Ouled Moufida et Hkeyet Tounsia: deux feuilletons à scandale que beaucoup critiquent mais que tout le monde regarde volontiers.
Par Hamadi Abassi
Dans l’implacable course à l’audimat à laquelle se livrent les chaines de télévision tunisiennes au cours du mois de ramadan, les taux d’audience imposent leurs règles dans un paysage télévisuel encombré par les nombreuses productions.
Après le succès récolté, les années écoulées, avec le feuilleton déconcertant ‘‘Mektoub’’ à l’esthétique flatteuse, Sami Fehri se révèle un habile conteur de fiction, un observateur vigilant d’une réalité sociale tunisienne en mutation avec ses nouveaux codes.
Sami Fehri, le marathonien du buzz
Pour cette année, ce réalisateur au savoir-faire avéré récidive avec une nouvelle série au titre éloquent ‘‘Ouled Moufida’’, un feuilleton au scénario alambiqué qui nous propulse dans l’univers astreignant de trois frères zonards, confrontés à leur désenchantement et aux inégalités sociales qui les marginalisent.
Sami Fehri délaisse momentanément le monde des bourgeois bon teint, pour aborder une autre réalité moins soft, chargée d’aspérité et de révolte.
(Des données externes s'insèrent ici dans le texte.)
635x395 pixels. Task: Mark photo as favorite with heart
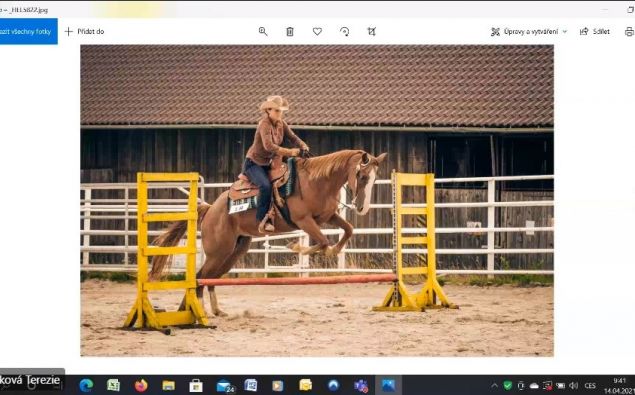pyautogui.click(x=317, y=32)
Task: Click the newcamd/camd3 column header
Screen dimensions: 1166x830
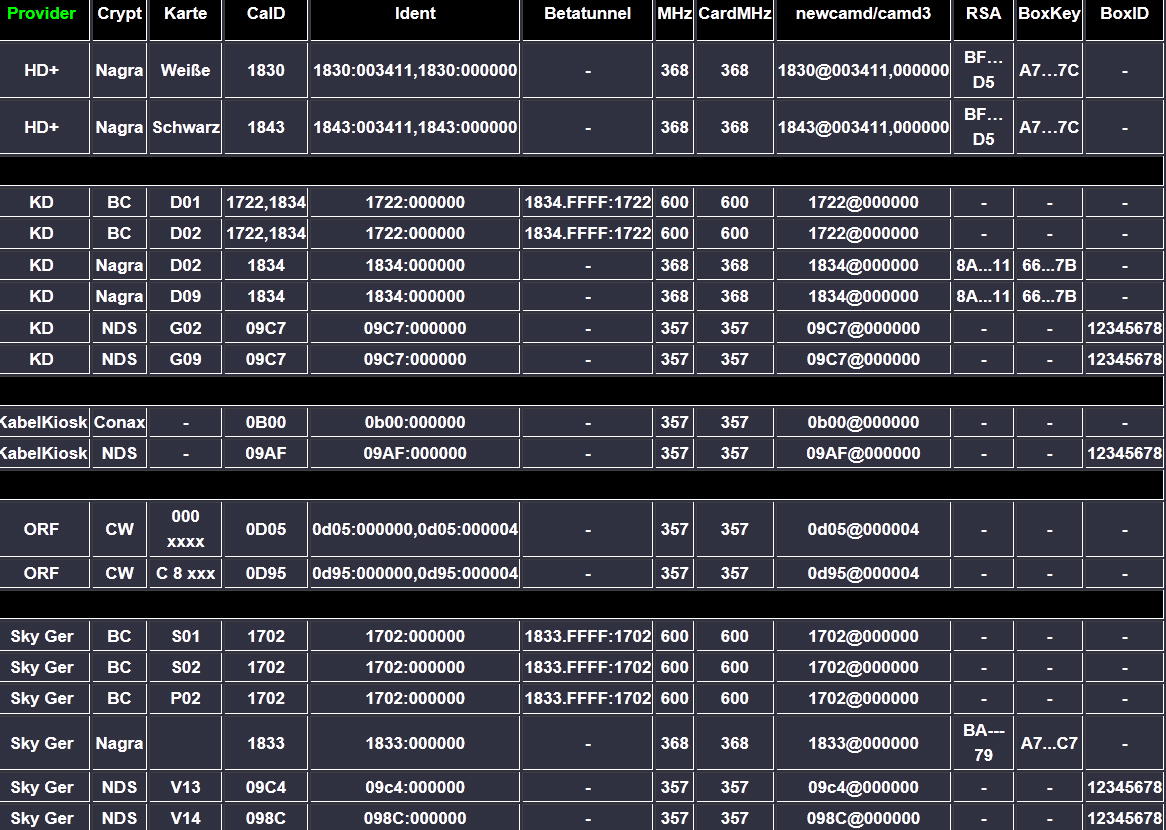Action: click(x=863, y=14)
Un sombre drame social assumé par Moufida, une maman vaillante et taciturne harcelée par le destin.
Ce marathonien du buzz, producteur et animateur de jeux à succès ‘‘Dlilek M’Lak’’ et ‘‘Ghani Lel Jamïa’’, caracole en tête du paysage télévisuel tunisien, en nous donnant à voir, à travers l’objectif d’une caméra indiscrète, une réalité moins consensuelle.
Une autre surprise de taille vient s’incruster dans cette course à l’audimat, en se démarquant elle aussi par le ton employé. La jeune réalisatrice Nadia Mezni H’Faïedh, pour son coup d’essai, vient brouiller les pronostics établis en signant une œuvre iconoclaste et singulière ‘‘Hkeyet Tounsia’’, diffusée sur la chaine El Hiwar Ettounsi, du même Sami Fehri.
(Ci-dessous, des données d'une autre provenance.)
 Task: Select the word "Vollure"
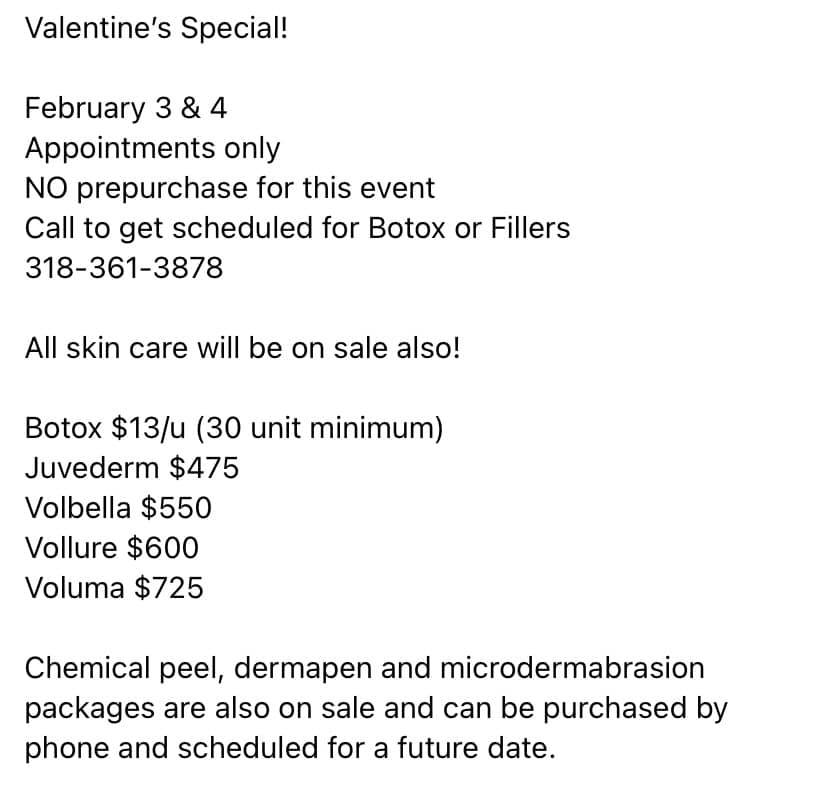click(x=71, y=548)
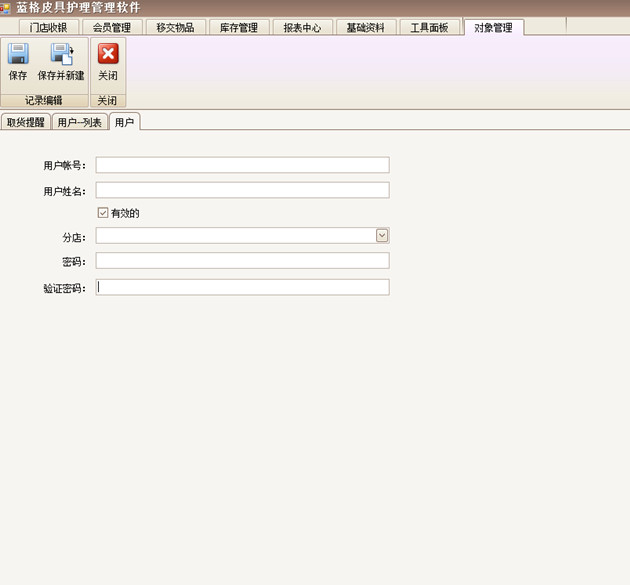Image resolution: width=630 pixels, height=585 pixels.
Task: Open the 基础资料 tab
Action: [366, 28]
Dès son premier épisode, ce feuilleton fait le buzz, créant une forte polémique parmi les téléspectateurs et les internautes, qui lui reprochent de présenter une image négative de la femme et de la société tunisienne en général, dominée par les réseaux mafieux et la prostitution, réalité jugée licencieuse qu’il faille honnir, comme si nous étions les seuls dépositaires de tels comportements.
Les «censeurs» montent au créneau
Ces gens frileux semblent oublier qu’ils regardent une fiction avec tous les poncifs qui peuvent la caractériser, une immersion dans les arcanes de la politique nauséabonde, qui se pratique sans état d’âme dans les hautes sphères du monde de la finance.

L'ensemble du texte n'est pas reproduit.